В то время как она неустанно пеклась о его выздоровлении, сугробы становились всё ниже, прячась под кустами от солнца, снежные пласты поползли с косогоров в низины, пропадая в клокотании ручьёв. Когда под утренними лучами дорожные ямы налились, будто жидким пламенем, талой водой, окрепший крестьянин с женой и дочерью вышел к полю.
- Съели мою пегую лошадку злодеи! – в отчаянии воскликнул он. – Но что бранить их, когда я сам хотел съесть её?! И какой толк от моей умной головы, если в сердце не было жалости к моей старательной кобылке?
Он снял шапку и вскричал со слезами:
- Лошадка, лошадка! Пусть услышит меня цветок амикрион, пусть он услышит, как я жалею тебя! Пусть покачает своей золотистой головкой и подивится на умного человека, который не может вспахать своё поле!
Тут раздалось ржание – из лесу вышла пегая лошадка, сытая и крепкая. Кто-то счесал с неё длинную зимнюю шерсть, а новая шёрстка так и лоснилась. За лошадкой выбежал жеребёнок – такой же пегий, с такими же красиво расчёсанными хвостом и гривой.
Крестьянин и сядь в грязь.
Йозефина бросилась навстречу кобылке и жеребёнку, а жена крестьянина, всплеснув руками, побежала к живой изгороди, что окружала огород и поле. Набрав охапку веточек, постилала их на пути пегой лошадки к воротам.
А муж между тем сбегал домой и встал перед лошадью с оловянной кружкой в руке.
- Вот перед тобой умная голова, которая дала промашку и сейчас получит своё! – и он трижды стукнул себя кружкой по лбу, после чего повернулся к Йозефине: – Никогда, моя дочь, не будь неблагодарной!
- Пожалел бы ты голову, – сказала девочка с состраданием. – И давайте поскорее поблагодарим знахарку.
- Знахарку? – отец глядел в недоумении.
Жена погладила его по волосам.
- Ты так ударял себя кружкой по лбу, что вышиб память. Знахарка научила меня заклинаниям, которые тебе помогли.
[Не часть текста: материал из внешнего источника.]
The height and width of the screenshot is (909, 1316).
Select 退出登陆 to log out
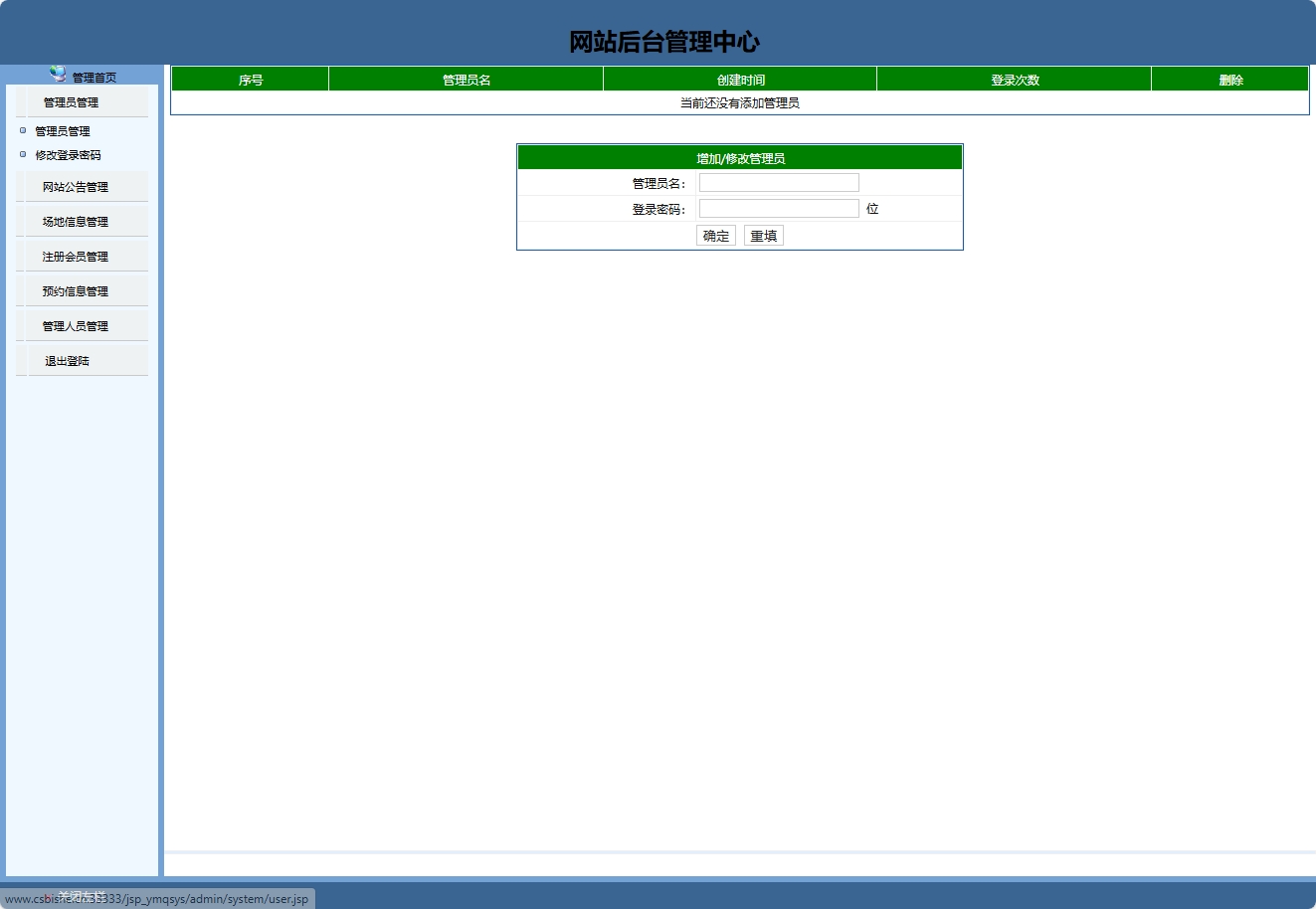pos(66,360)
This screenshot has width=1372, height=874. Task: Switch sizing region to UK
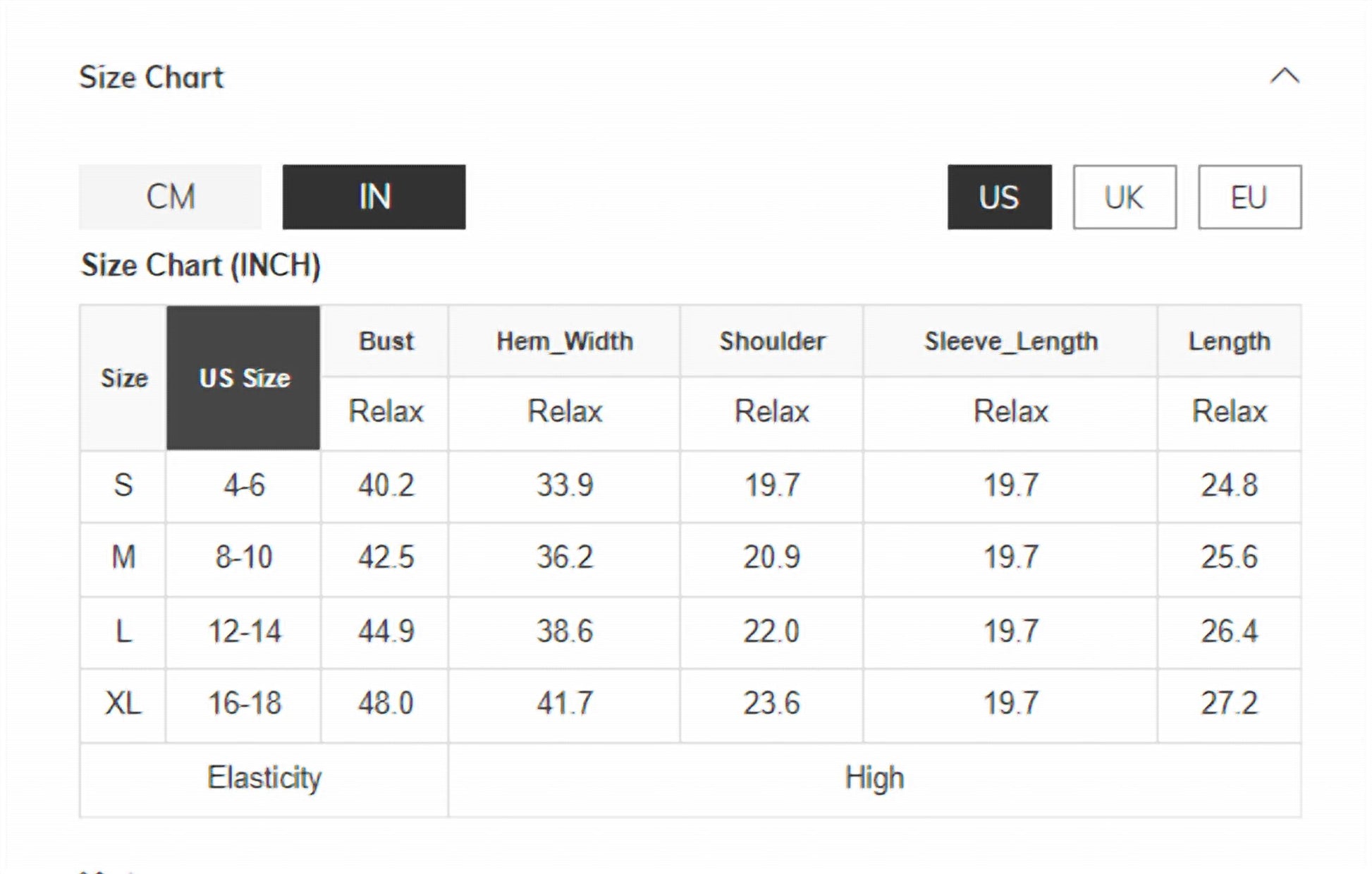tap(1124, 197)
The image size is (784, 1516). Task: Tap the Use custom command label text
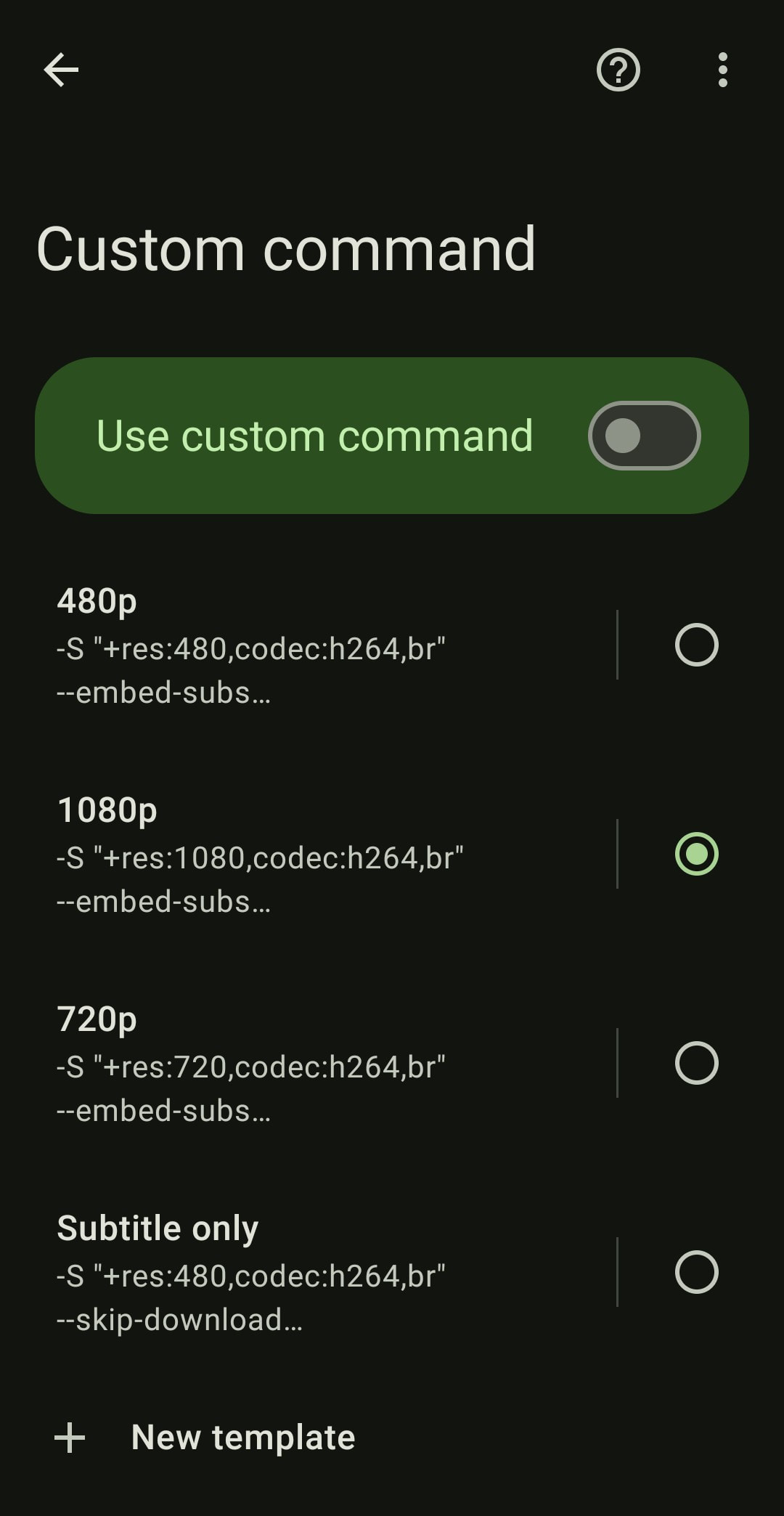coord(315,436)
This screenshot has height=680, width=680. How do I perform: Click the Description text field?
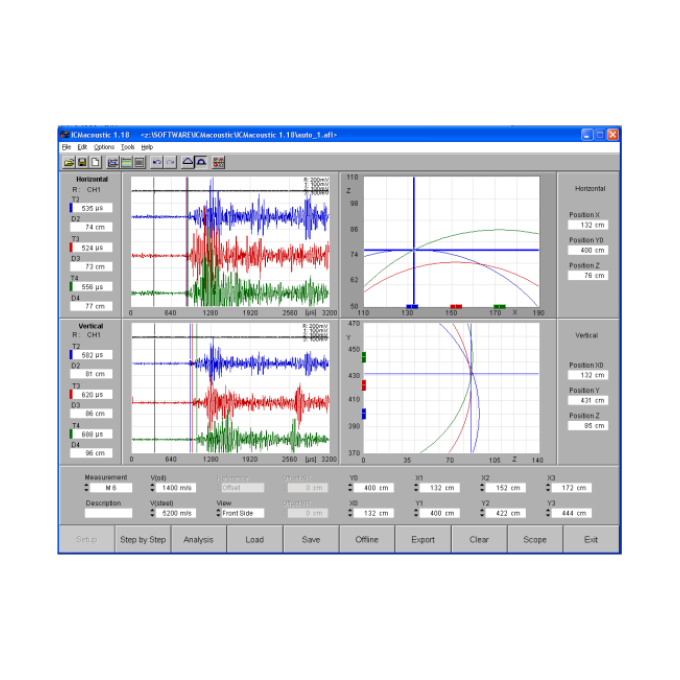point(108,513)
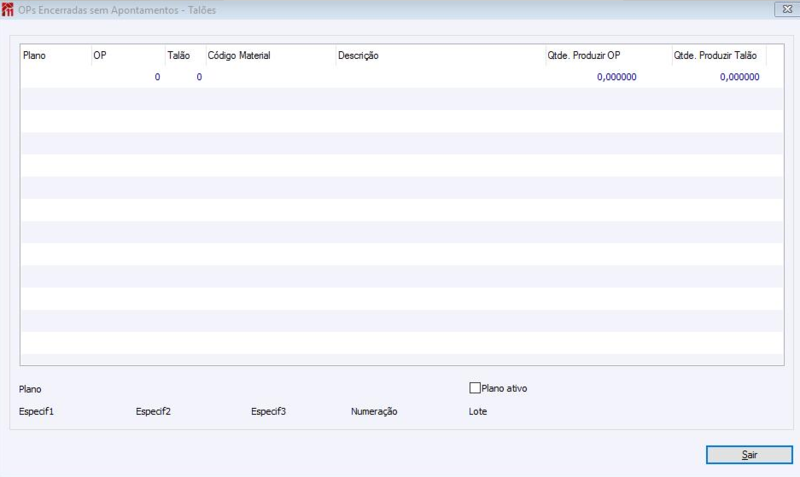Click the Lote label

tap(478, 411)

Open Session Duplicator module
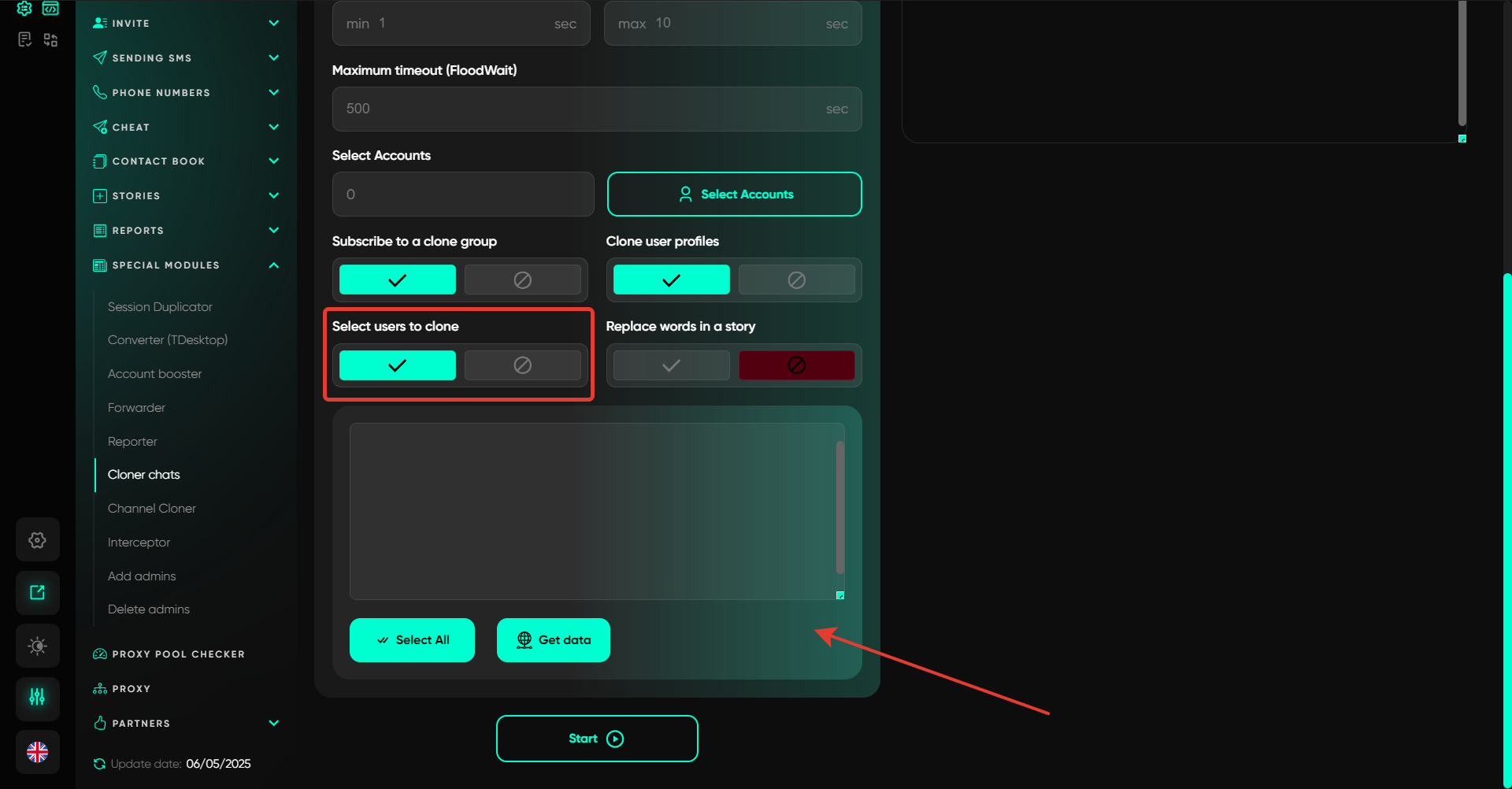[x=160, y=307]
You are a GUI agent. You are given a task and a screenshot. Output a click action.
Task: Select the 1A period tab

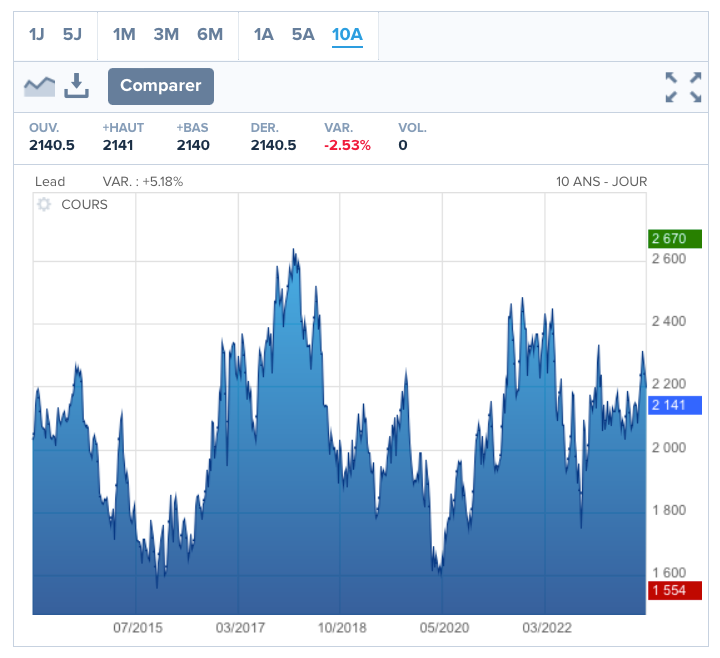(263, 35)
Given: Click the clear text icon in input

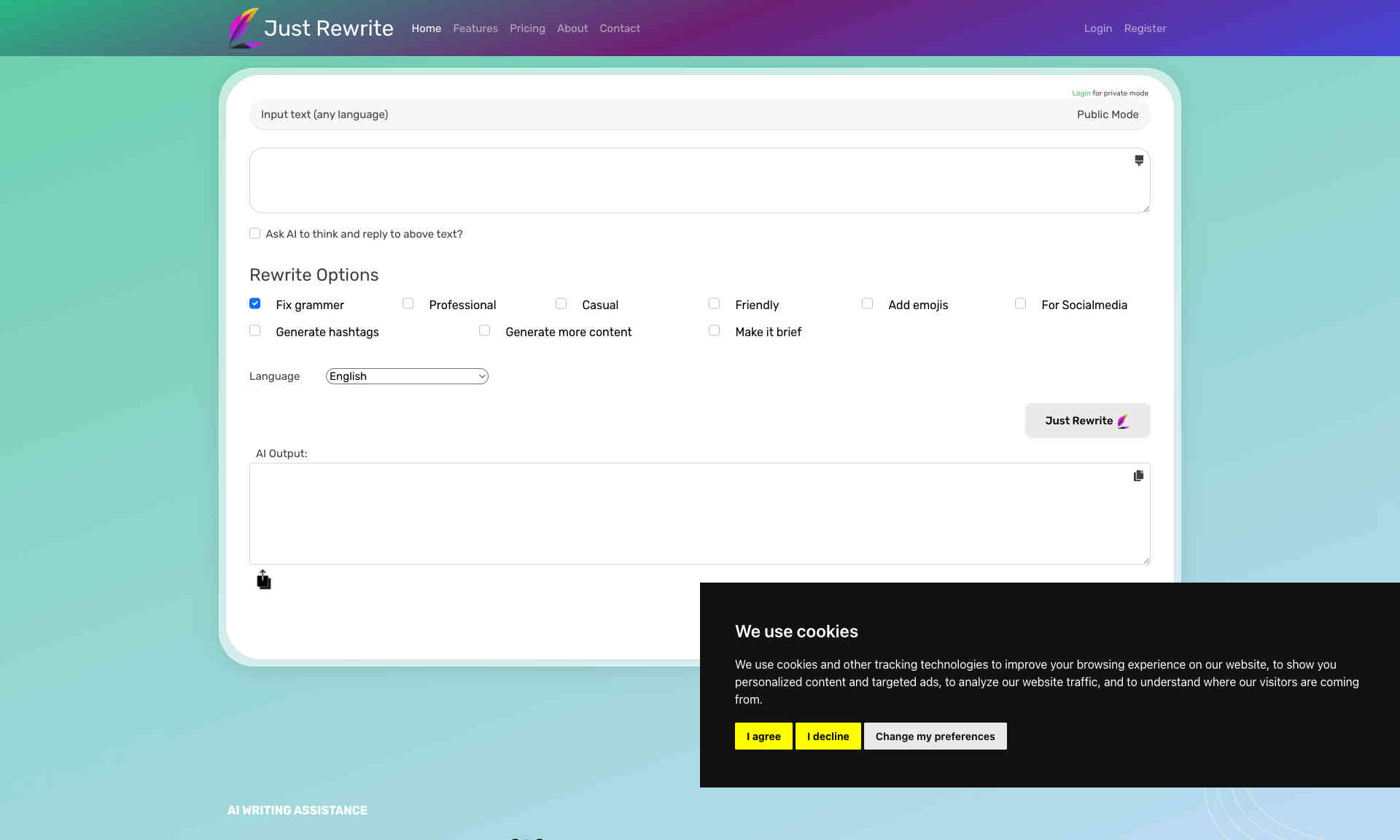Looking at the screenshot, I should point(1138,160).
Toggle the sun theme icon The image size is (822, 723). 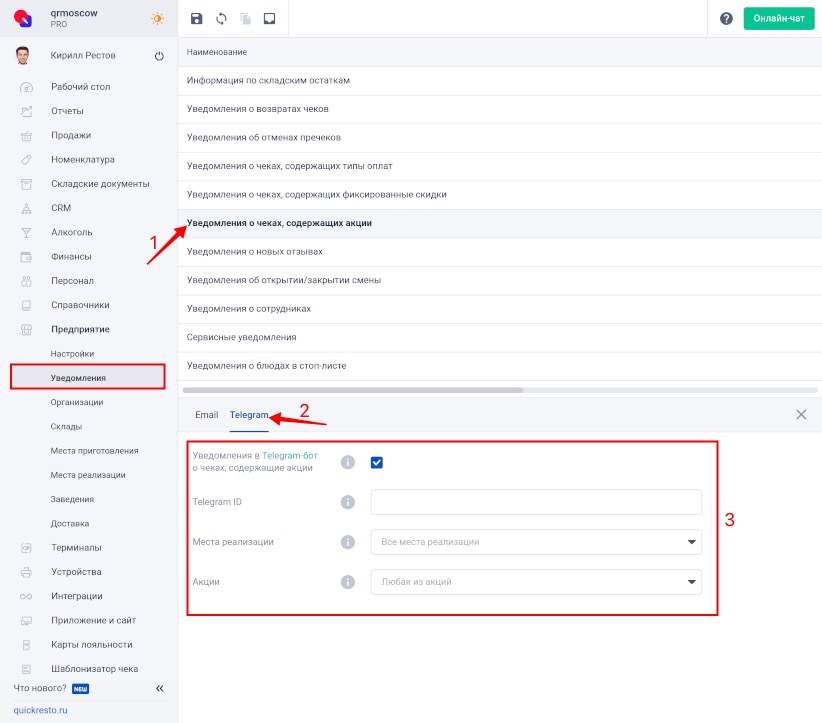[x=158, y=18]
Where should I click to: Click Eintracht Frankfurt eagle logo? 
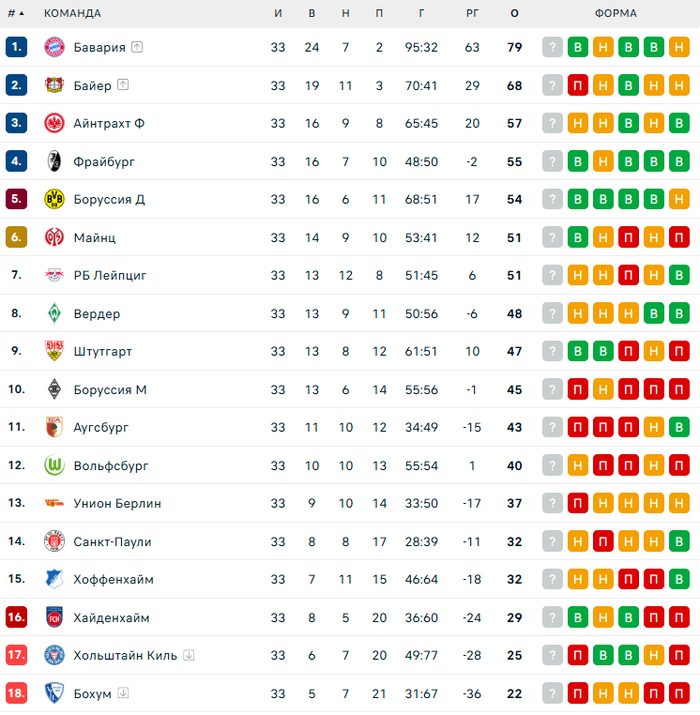(x=54, y=123)
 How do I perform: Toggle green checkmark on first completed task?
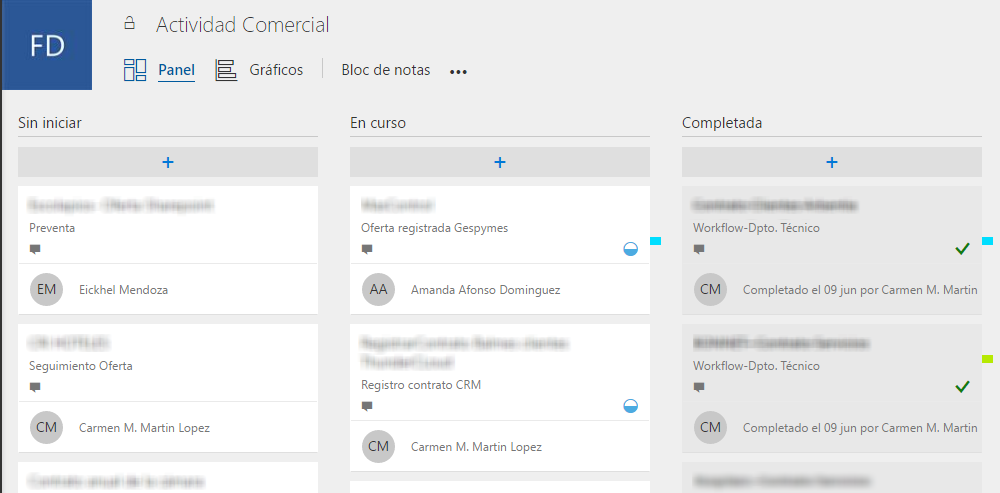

Она велела произносить их не более семи раз за ночь – не то здоровье тебя разопрёт, ты его не удержишь и опять сляжешь. Однажды я ошиблась в счёте, и так и вышло, – прошептала женщина мужу на ухо.
Он удивился:
- Не помню...
Жена, незаметно для дочери, показала на свой живот:
- Помнишь или нет, а тут – доказательство.
Крестьянин с хитрым видом обратился к Йозефине:
- Кажется, я припоминаю, что мать отлучалась куда-то, когда я болел...
- Она ни разу не уходила дальше колодца, батюшка!
Тот испытующе вгляделся в дочь и, удовлетворённый, улыбнулся:
- Стоит ли горевать о памяти, коли скоро у нас будет ещё одна прилежная помощница или помощник?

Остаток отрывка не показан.